At primary school, we didn’t do any science at all, other than a weekly lesson with the headmaster at which the word ‘science’ was mentioned a couple of times. I was the first person in my entire extended family to make a career of science, or even to take a degree. My parents were not at all scientific, and were rather religious. An abiding memory is of my reading a book about dinosaurs, and my mother very huffily saying: ‘I don’t suppose that book says much about God having anything to do with it.’
At secondary school, I was pitched into the conventional triad of physics, chemistry and biology. I immediately found these subjects interesting, especially the latter two. I was filled with wonder at the incredible complexity of biological systems on such a tiny scale. But I was still dominated by religion, which badly dampened my drive for truth, so that for many years I didn’t really understand what science was as a method. 40 or 50 years ago, science was largely taught as facts.

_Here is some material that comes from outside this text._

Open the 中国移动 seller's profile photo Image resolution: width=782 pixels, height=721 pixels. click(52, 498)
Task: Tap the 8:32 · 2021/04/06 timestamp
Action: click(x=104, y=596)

Much later in life, I developed an understanding of the scientific method, and Richard Dawkins was the first author to help me with that. I then rapidly read other authors such as Carl Sagan, Richard Feynman, Charles Medawar, Steve Jones and Stephen Jay Gould, as well as the philosopher Daniel Dennett.
Once I reached the stage of even thinking about a career, I knew that this career would be in science, and nothing else occurred to me. I just wish I had got serious about science much earlier. I suppose I could say that originally, I inspired myself.